Ансамбль Псково-Печерского монастыря. Фото И. Левкович
И я вижу: строят каменный город. Огановище. Мужицкие сани. Валуны свозят с окрестных полей, плиты обозами везут из Изборска. Дымят костры. Рати идут на Литву. В далекие боры утекает усеянная курганами, политая кровью дорога, уходит туда, где в борах, закрывая славянский путь к Варяжскому морю, стоит передовой немецкий форпост, выдвинутое немцами при движении на восток волчье гнездо, Новый городок ливонский – замок Нейгаузен. Там теперь высятся развалины над рекой Пимжей, поросшие елями провалившиеся сводчатые погреба, но на уцелевшей башне еще сохранились выложенные рыцарями в рыжем кирпиче белые орденские кресты. В Иванов день эстонская молодежь на развалинах зажигает костры, плетет венки и поет яновы песни. Весной там все бело от чистого цвета разросшейся на немецком пепле черемухи. Там на блестящем, черном, только что вспаханном поле я видел с гимназистом Васей Титовым выпаханные крестьянским плугом желтые ливонские черепа. На русской стороне, на холме, на котором стояли разбившие замок пушки Адашева и князя Серебряного, где был боевой русский стан, ранней весной я отдыхал с моим молодым печерским помощником Васей Титовым. Мы сидели на пнях, а потом пили сладкую соковицу, что заливала подсеченные эстонскими пастухами деревья, по очереди прижимаясь губами к белой шелушистой коре, пили сладкий, прохладный, рожденный древней землей березовый сок, и над нами вились, желая к сладкой бересте поскорее прильнуть, осы и пчелы. Потом Вася, знавший сетский язык, помогал мне расспрашивать столетнюю сетку в белом кафтане, и она, рассказывая, высохшей рукой показывала нам, где стояли обозы Грозного, мужики пекли хлеб, где павших на рати похоронили; со слов стариков она нам рассказала о том, как из новгородчины приходили русские женщины плакать на эти могилы.
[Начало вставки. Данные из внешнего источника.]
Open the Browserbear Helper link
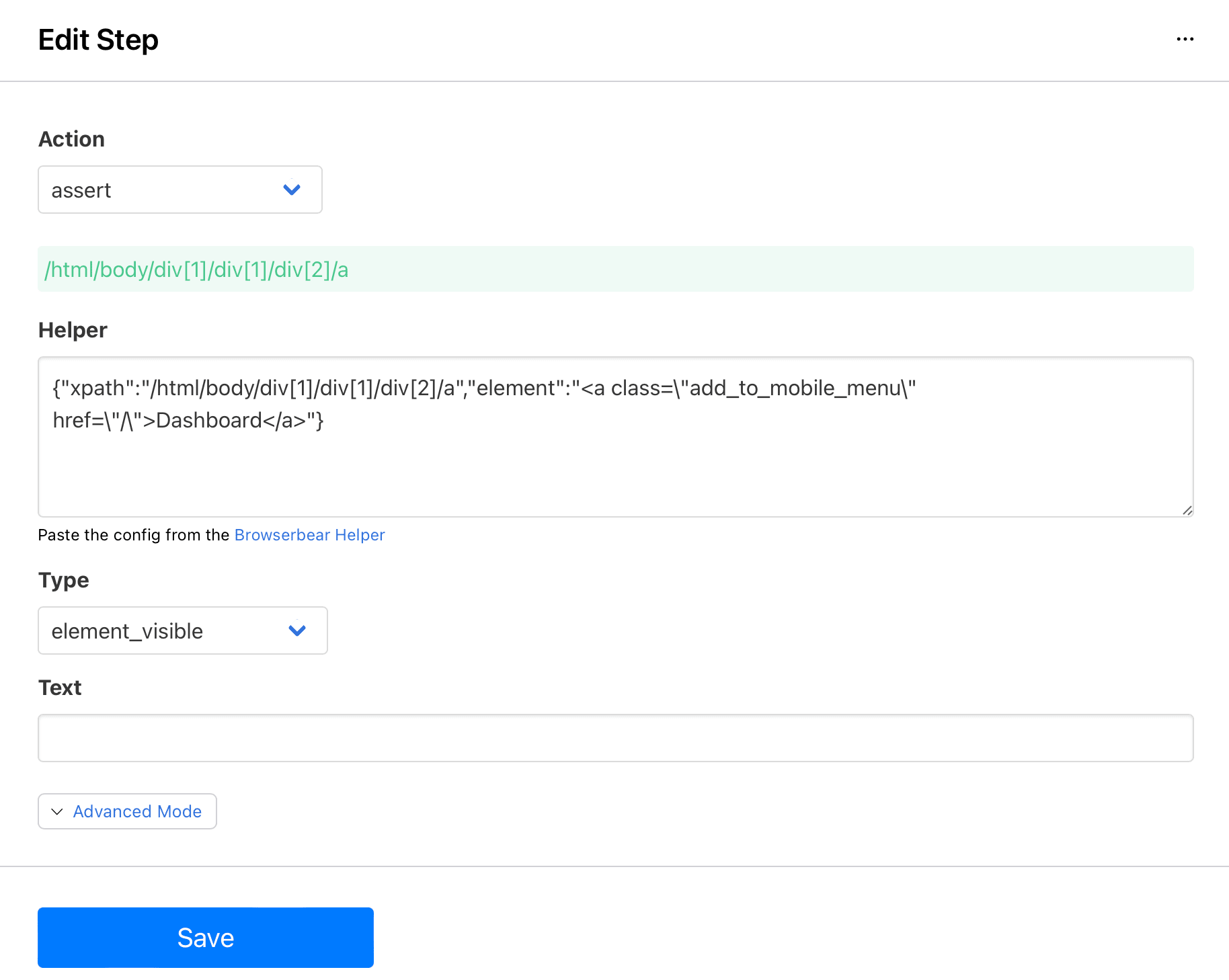Screen dimensions: 1229x980 point(309,534)
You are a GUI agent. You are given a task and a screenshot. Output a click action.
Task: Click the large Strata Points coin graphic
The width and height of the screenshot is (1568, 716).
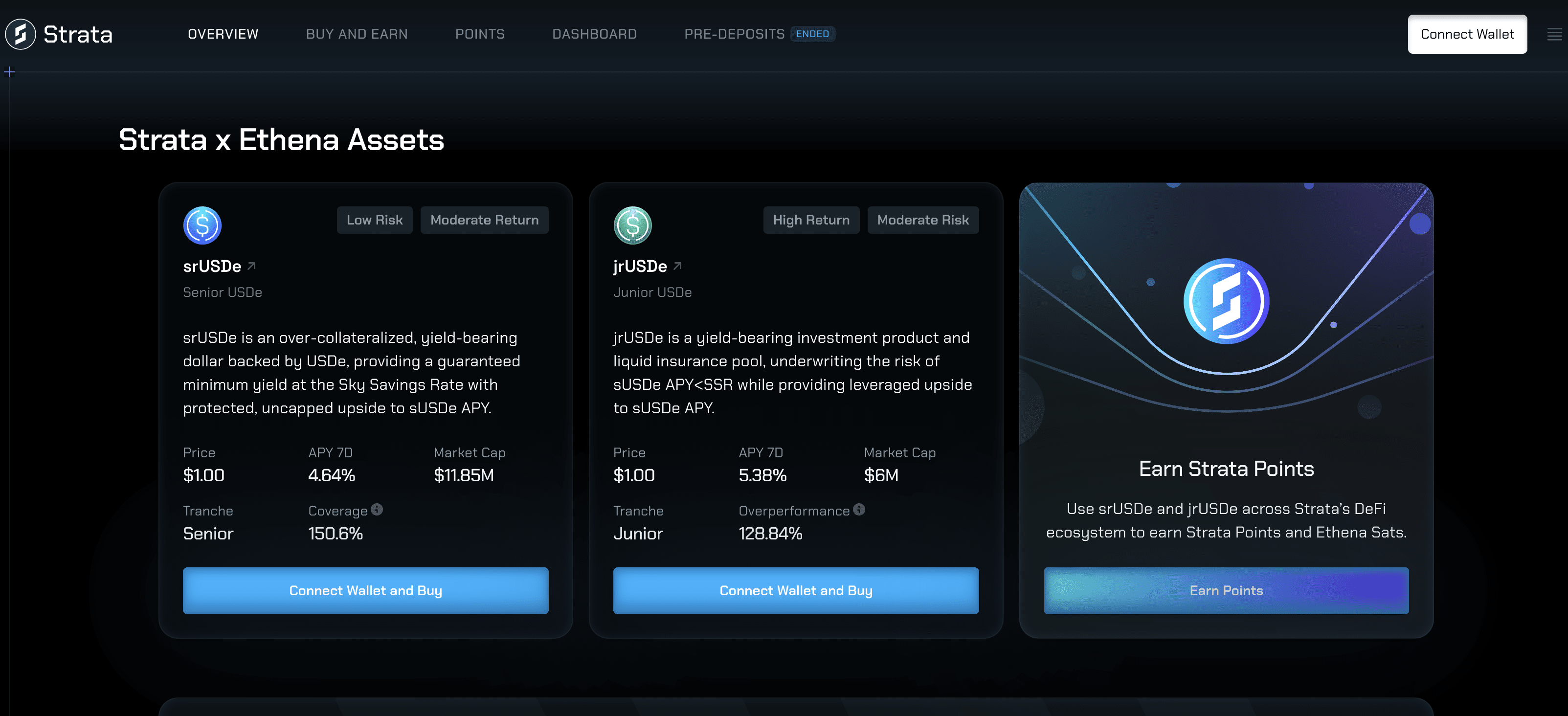[1226, 301]
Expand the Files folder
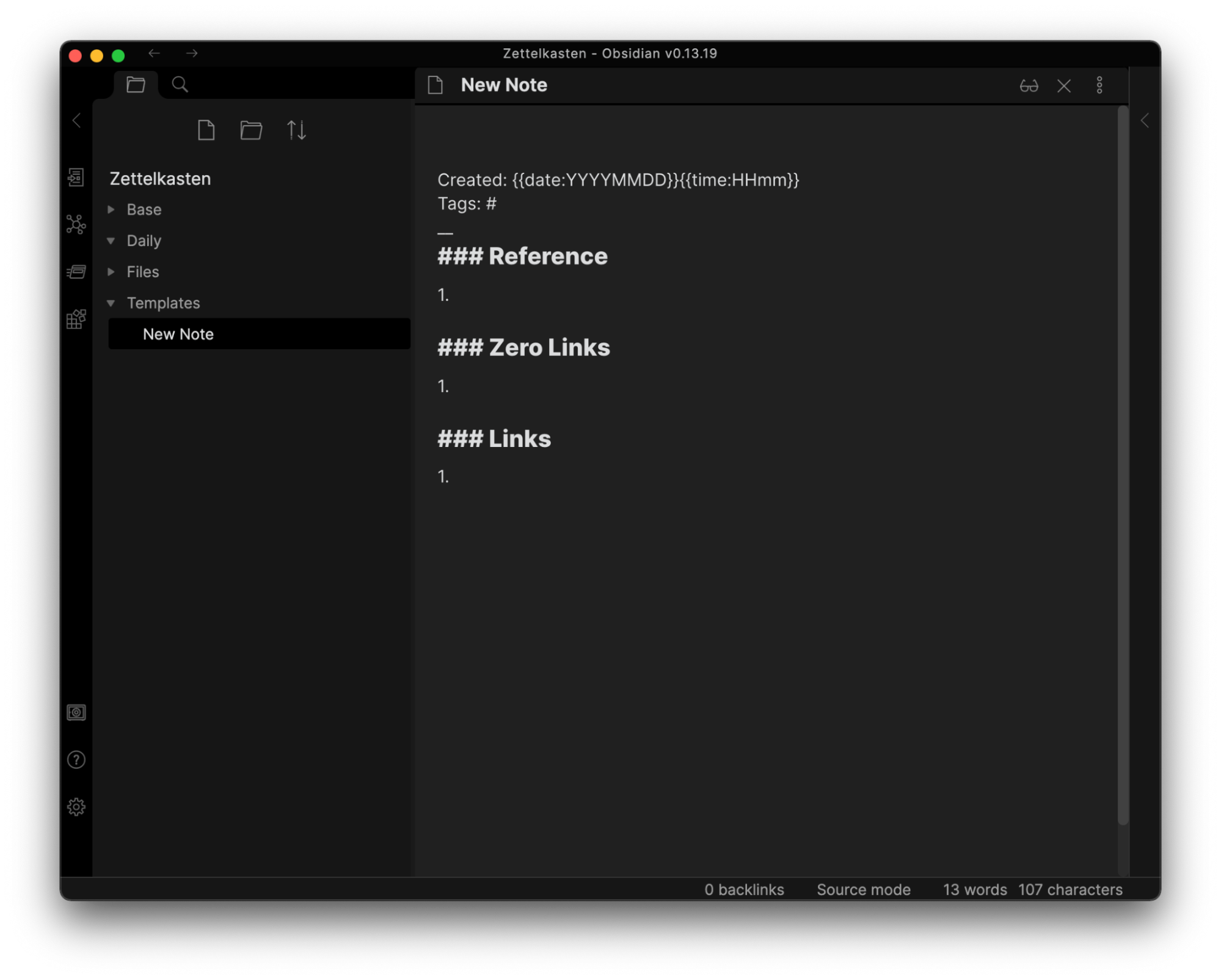 [x=112, y=272]
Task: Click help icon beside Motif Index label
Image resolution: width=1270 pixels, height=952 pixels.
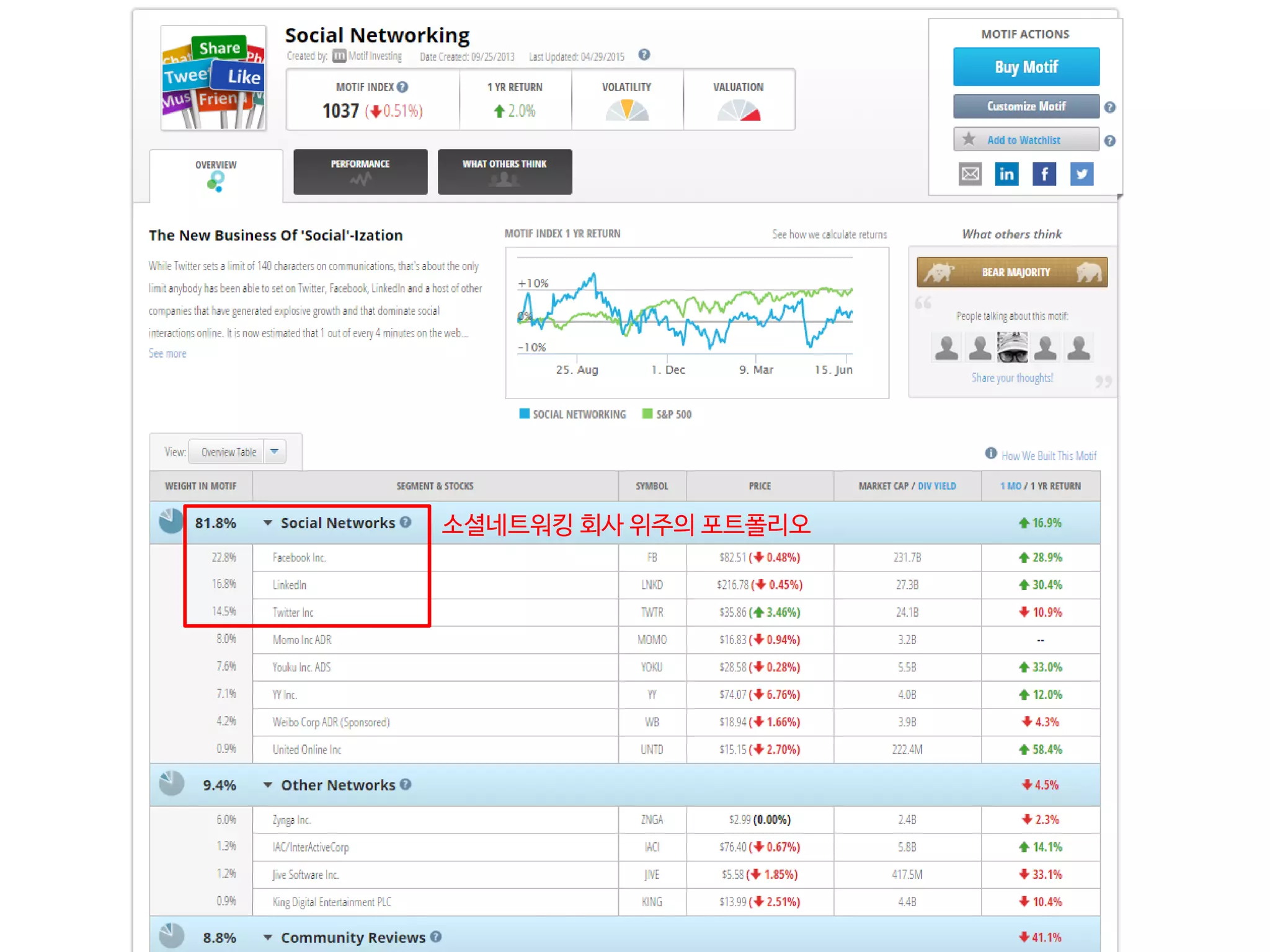Action: click(402, 87)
Тогда Вася на вспаханном поле нашел каменное ядро, помню, как он очищал его от влажной, перемешанной с пеплом земли и звал меня идти ночевать к нему в деревню Воронки-но, что недалеко от Мегузиц, под которыми стрелецкий голова разбил графа Магнуса де л а Гарди, звал, соблазняя крупной подснежной клюквой, которой были осыпаны его родные болота, но времени у нас было мало, и мы, присев у избы чудинки, с наслаждением похлебав деревянными ложками принесенной с погреба холодной простокваши, плотно заправившись ржаным свежим хлебом, отправились в Тайловский бор.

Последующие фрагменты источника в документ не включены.